Print every line below without adding or leaving out a single word.
═════ EXERCISE MATERIAL
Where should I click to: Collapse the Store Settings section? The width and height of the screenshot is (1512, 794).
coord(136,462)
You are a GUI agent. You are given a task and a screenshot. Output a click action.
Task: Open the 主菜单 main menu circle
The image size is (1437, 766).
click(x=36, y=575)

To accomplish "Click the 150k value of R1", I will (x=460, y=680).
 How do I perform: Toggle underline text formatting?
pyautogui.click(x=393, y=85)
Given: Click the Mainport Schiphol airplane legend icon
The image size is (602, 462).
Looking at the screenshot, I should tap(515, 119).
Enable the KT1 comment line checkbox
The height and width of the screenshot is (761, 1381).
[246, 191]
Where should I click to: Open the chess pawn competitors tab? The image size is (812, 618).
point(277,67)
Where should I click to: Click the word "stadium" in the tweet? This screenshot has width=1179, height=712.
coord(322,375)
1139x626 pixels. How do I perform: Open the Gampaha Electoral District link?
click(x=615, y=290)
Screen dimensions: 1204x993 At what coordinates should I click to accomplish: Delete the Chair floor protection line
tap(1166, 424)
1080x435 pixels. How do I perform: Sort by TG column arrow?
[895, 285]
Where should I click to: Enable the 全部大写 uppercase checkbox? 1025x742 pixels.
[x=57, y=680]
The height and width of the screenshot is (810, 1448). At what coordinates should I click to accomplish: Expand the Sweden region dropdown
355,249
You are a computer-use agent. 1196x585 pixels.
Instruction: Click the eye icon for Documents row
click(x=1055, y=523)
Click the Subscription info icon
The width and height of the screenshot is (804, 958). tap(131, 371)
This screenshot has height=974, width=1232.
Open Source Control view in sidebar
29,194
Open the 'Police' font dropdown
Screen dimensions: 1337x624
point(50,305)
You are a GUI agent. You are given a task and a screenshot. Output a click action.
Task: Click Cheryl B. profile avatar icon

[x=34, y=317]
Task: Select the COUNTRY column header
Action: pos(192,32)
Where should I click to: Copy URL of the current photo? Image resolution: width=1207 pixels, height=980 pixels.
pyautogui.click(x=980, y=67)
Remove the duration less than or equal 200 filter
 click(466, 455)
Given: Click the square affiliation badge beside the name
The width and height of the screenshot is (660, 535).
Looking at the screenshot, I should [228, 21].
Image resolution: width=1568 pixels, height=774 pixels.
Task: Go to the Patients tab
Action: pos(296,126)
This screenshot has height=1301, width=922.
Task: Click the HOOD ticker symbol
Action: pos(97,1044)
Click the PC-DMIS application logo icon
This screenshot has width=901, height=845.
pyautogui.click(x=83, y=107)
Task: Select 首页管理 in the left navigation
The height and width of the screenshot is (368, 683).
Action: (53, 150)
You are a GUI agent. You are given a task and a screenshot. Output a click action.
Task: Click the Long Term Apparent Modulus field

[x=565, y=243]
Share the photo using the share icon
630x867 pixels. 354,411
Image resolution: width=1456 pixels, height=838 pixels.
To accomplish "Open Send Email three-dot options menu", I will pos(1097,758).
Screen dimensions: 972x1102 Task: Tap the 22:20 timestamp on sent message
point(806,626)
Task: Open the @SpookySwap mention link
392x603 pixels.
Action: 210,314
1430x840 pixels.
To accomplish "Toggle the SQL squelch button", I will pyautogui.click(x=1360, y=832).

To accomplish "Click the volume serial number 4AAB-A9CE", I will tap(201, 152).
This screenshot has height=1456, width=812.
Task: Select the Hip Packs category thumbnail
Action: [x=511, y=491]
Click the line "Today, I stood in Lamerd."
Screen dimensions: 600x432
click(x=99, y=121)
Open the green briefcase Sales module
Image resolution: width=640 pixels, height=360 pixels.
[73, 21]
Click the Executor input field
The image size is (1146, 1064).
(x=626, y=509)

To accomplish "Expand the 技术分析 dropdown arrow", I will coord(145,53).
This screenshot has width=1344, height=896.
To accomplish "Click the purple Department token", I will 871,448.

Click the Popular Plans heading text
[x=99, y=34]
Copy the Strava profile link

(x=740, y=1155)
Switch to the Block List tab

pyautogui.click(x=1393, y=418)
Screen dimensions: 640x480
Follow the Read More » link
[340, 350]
══════════
### TASK RESULT
Where should I click to: Collapse the Store Settings section? The width and height of the screenshot is (1512, 794).
coord(136,462)
You are a GUI agent. You are given a task and a screenshot. Output a click action.
Task: Open the 主菜单 main menu circle
The image size is (1437, 766).
click(x=36, y=575)

To accomplish "Click the 150k value of R1", I will (x=460, y=680).
 How do I perform: Toggle underline text formatting?
pyautogui.click(x=393, y=85)
Given: Click the Mainport Schiphol airplane legend icon
The image size is (602, 462).
Looking at the screenshot, I should tap(515, 119).
Enable the KT1 comment line checkbox
The height and width of the screenshot is (761, 1381).
[246, 191]
Where should I click to: Open the chess pawn competitors tab? The image size is (812, 618).
point(277,67)
Where should I click to: Click the word "stadium" in the tweet? This screenshot has width=1179, height=712.
coord(322,375)
1139x626 pixels. How do I perform: Open the Gampaha Electoral District link?
click(x=615, y=290)
Screen dimensions: 1204x993 At what coordinates should I click to accomplish: Delete the Chair floor protection line
tap(1166, 424)
1080x435 pixels. How do I perform: Sort by TG column arrow?
[895, 285]
Where should I click to: Enable the 全部大写 uppercase checkbox? 1025x742 pixels.
[x=57, y=680]
The height and width of the screenshot is (810, 1448). At what coordinates should I click to accomplish: Expand the Sweden region dropdown
355,249
You are a computer-use agent. 1196x585 pixels.
Instruction: Click the eye icon for Documents row
click(x=1055, y=523)
Click the Subscription info icon
The width and height of the screenshot is (804, 958). tap(131, 371)
This screenshot has height=974, width=1232.
Open Source Control view in sidebar
29,194
Open the 'Police' font dropdown
Screen dimensions: 1337x624
point(50,305)
You are a GUI agent. You are given a task and a screenshot. Output a click action.
Task: Click Cheryl B. profile avatar icon

[x=34, y=317]
Task: Select the COUNTRY column header
Action: pos(192,32)
Where should I click to: Copy URL of the current photo? Image resolution: width=1207 pixels, height=980 pixels.
pyautogui.click(x=980, y=67)
Remove the duration less than or equal 200 filter
 click(466, 455)
Given: Click the square affiliation badge beside the name
The width and height of the screenshot is (660, 535).
Looking at the screenshot, I should [228, 21].
Image resolution: width=1568 pixels, height=774 pixels.
Task: Go to the Patients tab
Action: pos(296,126)
This screenshot has height=1301, width=922.
Task: Click the HOOD ticker symbol
Action: pos(97,1044)
Click the PC-DMIS application logo icon
This screenshot has width=901, height=845.
pyautogui.click(x=83, y=107)
Task: Select 首页管理 in the left navigation
The height and width of the screenshot is (368, 683).
Action: (53, 150)
You are a GUI agent. You are given a task and a screenshot. Output a click action.
Task: Click the Long Term Apparent Modulus field

[x=565, y=243]
Share the photo using the share icon
630x867 pixels. 354,411
Image resolution: width=1456 pixels, height=838 pixels.
To accomplish "Open Send Email three-dot options menu", I will pos(1097,758).
Screen dimensions: 972x1102 Task: Tap the 22:20 timestamp on sent message
point(806,626)
Task: Open the @SpookySwap mention link
392x603 pixels.
Action: 210,314
1430x840 pixels.
To accomplish "Toggle the SQL squelch button", I will pyautogui.click(x=1360, y=832).

To accomplish "Click the volume serial number 4AAB-A9CE", I will tap(201, 152).
This screenshot has height=1456, width=812.
Task: Select the Hip Packs category thumbnail
Action: [x=511, y=491]
Click the line "Today, I stood in Lamerd."
Screen dimensions: 600x432
click(x=99, y=121)
Open the green briefcase Sales module
Image resolution: width=640 pixels, height=360 pixels.
[73, 21]
Click the Executor input field
The image size is (1146, 1064).
(x=626, y=509)

To accomplish "Expand the 技术分析 dropdown arrow", I will coord(145,53).
This screenshot has width=1344, height=896.
To accomplish "Click the purple Department token", I will 871,448.

Click the Popular Plans heading text
[x=99, y=34]
Copy the Strava profile link

(x=740, y=1155)
Switch to the Block List tab

pyautogui.click(x=1393, y=418)
Screen dimensions: 640x480
Follow the Read More » link
[340, 350]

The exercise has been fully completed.